The point of the piece was that emergency departments run up big bills on workers' compensation cases, and more employers are now turning to family physicians to see their workers with minor injuries. My advice is that this represents a revenue stream that we should not ignore.
Regarding diets, mea culpa! I like cheeseburgers and doughnuts in moderation, but I don't guilt-trip anyone for eating oatmeal -- even my friend who insists on having it with skim milk and dry toast!
Practice Diary is meant for the pure enjoyment of FPM readers. So take it with a grain of salt -- unless, of course, you're hypertensive.
Rewarding work
To the Editor:
I was so pleased to see Dr. Robert Thompson's letter [Letters, June 1999, page 9] about the article, "A Physician's Guide to Locum Tenens," [February 1999, page 41].
My husband has been doing locum tenens work for three years. I do all his paperwork and set up his assignments. From my point of view, locum tenens has been a godsend.
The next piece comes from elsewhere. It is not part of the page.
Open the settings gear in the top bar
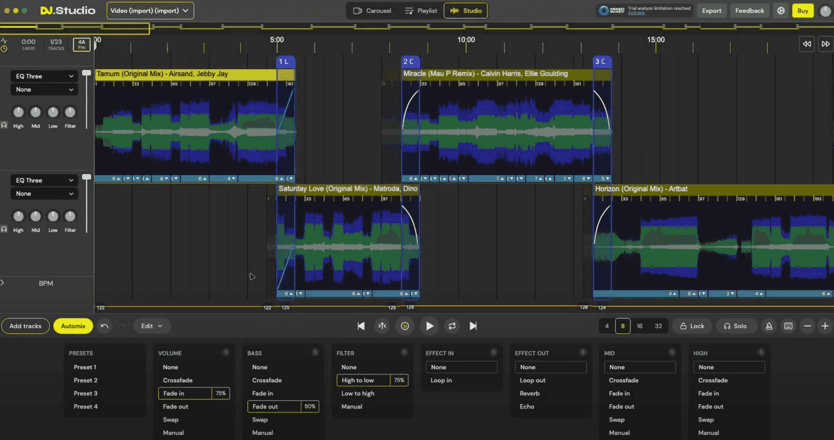The width and height of the screenshot is (834, 440). 781,11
I would advise caution, though, because all locum tenens companies and their staffs are not equal. Some promise lots of assignments, and, after you fill out volumes of paperwork, you find out they really have nothing. Others hold paychecks too long.
Overall, though, both of us are very happy with locum tenens work.
Cynthia Lyman
El Paso, Texas
Sexual harassment update
To the Editor:
The Equal Employment Opportunity Commission (EEOC) has issued guidelines that further explain employer liability for harassment, the subject of our recent article in FPM ["Preventing and Responding to Sexual Harassment," October 1999, page 32].
The guidelines state that employer liability will be determined by whether the harassment results in a tangible employment action, such as firing, hiring, failure to promote or demote, change in work assignment, change in compensation or benefits, etc.
If harassment results in a tangible employment action, the employer is automatically liable for a supervisor's actions. If harassment does not result in a tangible employment action, the employer must present affirmative defenses to avoid liability for the supervisor's actions. The employer must prove that it exercised reasonable care to prevent and correct promptly any harassment and that the employee unreasonably failed to take advantage of the employer's preventive or corrective opportunities or to otherwise avoid harm. The EEOC noted that there is no affirmative defense when the harasser is the president or owner of an organization.
The Supreme Court rulings mentioned in the article and the EEOC guidelines make it clear that the best way to protect yourself and your practice is to institute a harassment approach that includes the following:
- A clear, detailed written policy that outlines your position against all types of harassment;
- Periodic management and employee training and programs that communicate the practice's position on this issue;
- A complaint procedure that encourages employees to come forward with any harassment complaints and assures confidentiality, and;
- An investigation strategy that assures immediate and appropriate preventive and corrective action and protects the privacy interests of the alleged victim and the accused offender.
T. Hensley Williams, JD, and
Nancy M. Williams, JD
Des Moines, Iowa
Editor's note:
The case citations included in the article were to lower-court rulings rather than the Supreme Court rulings referred to in the article. The correct citations are Faragher v City of Boca Raton, 118 S. Ct. 2275 (1998), and Burlington Industries v Ellerth, 118 S. Ct. 2257 (1998).
The correct citations, as well as the information given in the authors' letter, have been incorporated into the online version of this article at www.aafp.org/fpm.